Word and item position data:

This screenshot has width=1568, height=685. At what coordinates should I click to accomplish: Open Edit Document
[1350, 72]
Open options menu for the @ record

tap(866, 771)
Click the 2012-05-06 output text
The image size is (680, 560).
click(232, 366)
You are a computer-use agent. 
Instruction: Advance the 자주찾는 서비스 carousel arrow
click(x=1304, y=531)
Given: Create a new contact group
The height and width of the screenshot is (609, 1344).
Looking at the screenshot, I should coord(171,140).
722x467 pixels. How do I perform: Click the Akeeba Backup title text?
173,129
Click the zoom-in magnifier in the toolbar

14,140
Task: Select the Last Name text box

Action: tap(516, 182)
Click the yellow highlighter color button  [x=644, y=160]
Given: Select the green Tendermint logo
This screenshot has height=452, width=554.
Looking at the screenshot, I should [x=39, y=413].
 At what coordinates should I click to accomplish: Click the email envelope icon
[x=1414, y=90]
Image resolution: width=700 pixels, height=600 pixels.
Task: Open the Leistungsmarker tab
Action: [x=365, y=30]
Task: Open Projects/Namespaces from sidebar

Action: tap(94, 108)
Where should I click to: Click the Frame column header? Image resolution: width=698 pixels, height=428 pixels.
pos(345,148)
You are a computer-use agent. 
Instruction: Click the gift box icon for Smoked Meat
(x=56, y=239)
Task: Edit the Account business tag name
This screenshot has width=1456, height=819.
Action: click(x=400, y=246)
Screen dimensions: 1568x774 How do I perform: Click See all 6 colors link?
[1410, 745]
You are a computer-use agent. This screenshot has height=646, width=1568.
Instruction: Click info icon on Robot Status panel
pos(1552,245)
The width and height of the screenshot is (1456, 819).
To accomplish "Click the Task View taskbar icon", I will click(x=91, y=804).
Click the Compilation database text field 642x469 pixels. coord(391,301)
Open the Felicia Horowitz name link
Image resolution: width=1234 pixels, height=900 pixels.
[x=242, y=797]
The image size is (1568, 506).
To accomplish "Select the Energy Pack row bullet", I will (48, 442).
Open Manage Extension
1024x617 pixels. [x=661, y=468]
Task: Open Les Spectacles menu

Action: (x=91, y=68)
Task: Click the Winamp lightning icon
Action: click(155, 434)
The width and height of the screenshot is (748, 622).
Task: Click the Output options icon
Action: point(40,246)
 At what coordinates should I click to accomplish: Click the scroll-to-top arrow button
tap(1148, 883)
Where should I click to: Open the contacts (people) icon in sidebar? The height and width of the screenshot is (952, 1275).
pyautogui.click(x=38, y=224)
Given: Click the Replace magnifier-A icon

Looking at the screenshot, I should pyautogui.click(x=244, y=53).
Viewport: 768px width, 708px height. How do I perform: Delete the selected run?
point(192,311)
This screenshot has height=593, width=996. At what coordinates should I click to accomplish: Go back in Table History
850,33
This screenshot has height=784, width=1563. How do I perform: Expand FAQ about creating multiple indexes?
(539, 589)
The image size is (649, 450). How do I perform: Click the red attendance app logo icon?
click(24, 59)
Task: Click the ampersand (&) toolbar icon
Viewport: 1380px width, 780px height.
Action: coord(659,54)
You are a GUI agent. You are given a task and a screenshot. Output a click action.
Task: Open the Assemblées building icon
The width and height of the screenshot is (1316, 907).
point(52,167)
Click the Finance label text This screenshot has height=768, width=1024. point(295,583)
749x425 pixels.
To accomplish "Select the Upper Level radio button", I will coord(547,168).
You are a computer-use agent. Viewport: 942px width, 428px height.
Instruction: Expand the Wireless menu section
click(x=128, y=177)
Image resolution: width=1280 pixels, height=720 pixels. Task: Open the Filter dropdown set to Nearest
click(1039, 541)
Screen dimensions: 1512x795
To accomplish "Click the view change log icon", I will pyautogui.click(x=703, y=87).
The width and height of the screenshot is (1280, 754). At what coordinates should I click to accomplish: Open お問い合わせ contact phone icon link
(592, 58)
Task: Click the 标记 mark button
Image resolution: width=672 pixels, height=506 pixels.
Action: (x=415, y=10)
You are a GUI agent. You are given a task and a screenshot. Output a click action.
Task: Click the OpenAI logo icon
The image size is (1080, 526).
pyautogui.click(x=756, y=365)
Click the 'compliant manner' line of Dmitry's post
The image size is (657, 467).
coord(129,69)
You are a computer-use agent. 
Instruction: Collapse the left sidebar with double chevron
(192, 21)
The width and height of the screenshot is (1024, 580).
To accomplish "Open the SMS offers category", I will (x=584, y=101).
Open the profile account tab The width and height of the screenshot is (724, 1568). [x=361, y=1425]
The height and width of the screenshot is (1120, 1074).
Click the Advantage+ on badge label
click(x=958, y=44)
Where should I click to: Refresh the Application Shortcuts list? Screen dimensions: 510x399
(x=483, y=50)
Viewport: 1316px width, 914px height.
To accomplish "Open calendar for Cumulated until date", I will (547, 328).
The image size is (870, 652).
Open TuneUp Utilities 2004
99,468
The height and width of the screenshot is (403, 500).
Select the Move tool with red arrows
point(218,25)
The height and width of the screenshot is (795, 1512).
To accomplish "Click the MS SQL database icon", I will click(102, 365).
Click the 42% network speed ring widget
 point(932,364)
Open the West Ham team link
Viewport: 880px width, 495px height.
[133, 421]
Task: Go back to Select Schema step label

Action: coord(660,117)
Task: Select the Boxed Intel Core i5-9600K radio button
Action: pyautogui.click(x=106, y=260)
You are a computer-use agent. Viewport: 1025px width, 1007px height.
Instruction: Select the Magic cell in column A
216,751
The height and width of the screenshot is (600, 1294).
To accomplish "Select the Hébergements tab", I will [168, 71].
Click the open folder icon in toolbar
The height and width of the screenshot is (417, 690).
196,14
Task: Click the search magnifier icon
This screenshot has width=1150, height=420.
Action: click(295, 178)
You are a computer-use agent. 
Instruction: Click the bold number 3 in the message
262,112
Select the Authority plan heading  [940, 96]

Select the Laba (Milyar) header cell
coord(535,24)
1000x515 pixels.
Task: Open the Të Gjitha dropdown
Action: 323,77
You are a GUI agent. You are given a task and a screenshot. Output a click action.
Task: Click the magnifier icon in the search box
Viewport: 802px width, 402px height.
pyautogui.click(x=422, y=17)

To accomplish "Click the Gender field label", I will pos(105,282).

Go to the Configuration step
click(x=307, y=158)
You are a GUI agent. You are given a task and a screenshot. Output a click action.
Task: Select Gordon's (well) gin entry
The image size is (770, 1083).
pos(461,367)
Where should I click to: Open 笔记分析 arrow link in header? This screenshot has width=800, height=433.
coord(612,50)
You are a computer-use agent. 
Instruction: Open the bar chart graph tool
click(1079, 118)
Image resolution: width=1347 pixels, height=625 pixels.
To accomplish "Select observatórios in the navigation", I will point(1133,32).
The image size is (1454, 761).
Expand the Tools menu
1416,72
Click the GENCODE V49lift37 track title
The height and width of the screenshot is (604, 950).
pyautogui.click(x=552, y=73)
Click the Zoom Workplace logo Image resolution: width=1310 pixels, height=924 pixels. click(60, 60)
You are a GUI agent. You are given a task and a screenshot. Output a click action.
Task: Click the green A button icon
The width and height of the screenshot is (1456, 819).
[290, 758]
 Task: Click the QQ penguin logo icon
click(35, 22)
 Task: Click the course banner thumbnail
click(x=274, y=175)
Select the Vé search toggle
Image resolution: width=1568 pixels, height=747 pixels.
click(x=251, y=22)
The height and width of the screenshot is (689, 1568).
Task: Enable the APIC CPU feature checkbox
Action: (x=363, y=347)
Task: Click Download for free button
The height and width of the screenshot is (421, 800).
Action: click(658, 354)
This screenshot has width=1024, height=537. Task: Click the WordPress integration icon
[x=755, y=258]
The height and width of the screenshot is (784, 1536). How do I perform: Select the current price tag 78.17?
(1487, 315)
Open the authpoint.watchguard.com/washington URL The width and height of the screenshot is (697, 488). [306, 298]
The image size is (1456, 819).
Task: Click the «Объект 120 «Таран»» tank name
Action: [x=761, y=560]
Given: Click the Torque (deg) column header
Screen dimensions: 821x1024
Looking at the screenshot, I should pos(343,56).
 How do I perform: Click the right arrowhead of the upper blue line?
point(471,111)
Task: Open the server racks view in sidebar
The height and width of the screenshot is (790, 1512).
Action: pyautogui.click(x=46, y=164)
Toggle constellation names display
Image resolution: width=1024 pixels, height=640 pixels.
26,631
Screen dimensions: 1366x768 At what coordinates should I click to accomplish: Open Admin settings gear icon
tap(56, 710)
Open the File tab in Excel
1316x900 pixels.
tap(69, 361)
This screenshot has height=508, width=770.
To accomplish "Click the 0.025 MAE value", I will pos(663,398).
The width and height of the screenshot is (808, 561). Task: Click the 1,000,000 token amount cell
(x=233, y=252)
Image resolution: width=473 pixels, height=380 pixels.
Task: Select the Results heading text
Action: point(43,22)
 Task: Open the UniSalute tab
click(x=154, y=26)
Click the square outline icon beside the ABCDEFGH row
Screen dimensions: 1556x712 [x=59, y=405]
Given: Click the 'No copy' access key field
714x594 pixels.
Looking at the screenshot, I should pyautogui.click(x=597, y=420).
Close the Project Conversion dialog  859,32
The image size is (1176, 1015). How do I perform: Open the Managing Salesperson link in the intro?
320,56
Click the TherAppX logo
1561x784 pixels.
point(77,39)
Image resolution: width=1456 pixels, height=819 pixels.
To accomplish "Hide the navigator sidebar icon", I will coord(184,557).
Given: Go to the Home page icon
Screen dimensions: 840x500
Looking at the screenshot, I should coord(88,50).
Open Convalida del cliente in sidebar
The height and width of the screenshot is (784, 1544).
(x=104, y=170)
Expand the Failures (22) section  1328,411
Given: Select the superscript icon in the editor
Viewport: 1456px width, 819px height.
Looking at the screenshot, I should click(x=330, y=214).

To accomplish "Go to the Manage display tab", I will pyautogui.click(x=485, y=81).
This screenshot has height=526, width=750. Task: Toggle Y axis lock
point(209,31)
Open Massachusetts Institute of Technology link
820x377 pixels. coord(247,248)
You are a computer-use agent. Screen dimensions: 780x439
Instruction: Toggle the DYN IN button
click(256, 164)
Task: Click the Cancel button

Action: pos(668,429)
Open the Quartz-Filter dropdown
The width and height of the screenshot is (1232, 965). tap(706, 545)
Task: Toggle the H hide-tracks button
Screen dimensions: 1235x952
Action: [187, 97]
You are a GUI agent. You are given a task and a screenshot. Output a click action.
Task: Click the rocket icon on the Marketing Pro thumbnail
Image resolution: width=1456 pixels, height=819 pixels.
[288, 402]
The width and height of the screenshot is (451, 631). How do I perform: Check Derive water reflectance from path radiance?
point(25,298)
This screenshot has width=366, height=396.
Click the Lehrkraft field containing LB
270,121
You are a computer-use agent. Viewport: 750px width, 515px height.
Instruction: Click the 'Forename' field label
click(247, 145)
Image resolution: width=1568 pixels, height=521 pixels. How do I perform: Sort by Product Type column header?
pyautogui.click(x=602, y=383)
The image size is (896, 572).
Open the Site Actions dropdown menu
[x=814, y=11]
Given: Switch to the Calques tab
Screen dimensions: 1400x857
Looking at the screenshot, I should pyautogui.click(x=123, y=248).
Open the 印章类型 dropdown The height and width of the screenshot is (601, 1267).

Direction: Arrange the lines beginning with the one containing "Click the Finance" and ending with the one containing "will pyautogui.click(x=703, y=87)." as a numbered list, leaving out blank lines.

The solution:
1. Click the Finance label text This screenshot has height=768, width=1024. point(295,583)
2. 749x425 pixels.
3. To accomplish "Select the Upper Level radio button", I will coord(547,168).
4. You are a computer-use agent. Viewport: 942px width, 428px height.
5. Instruction: Expand the Wireless menu section
6. click(x=128, y=177)
7. Image resolution: width=1280 pixels, height=720 pixels. Task: Open the Filter dropdown set to Nearest
8. click(1039, 541)
9. Screen dimensions: 1512x795
10. To accomplish "Click the view change log icon", I will pyautogui.click(x=703, y=87).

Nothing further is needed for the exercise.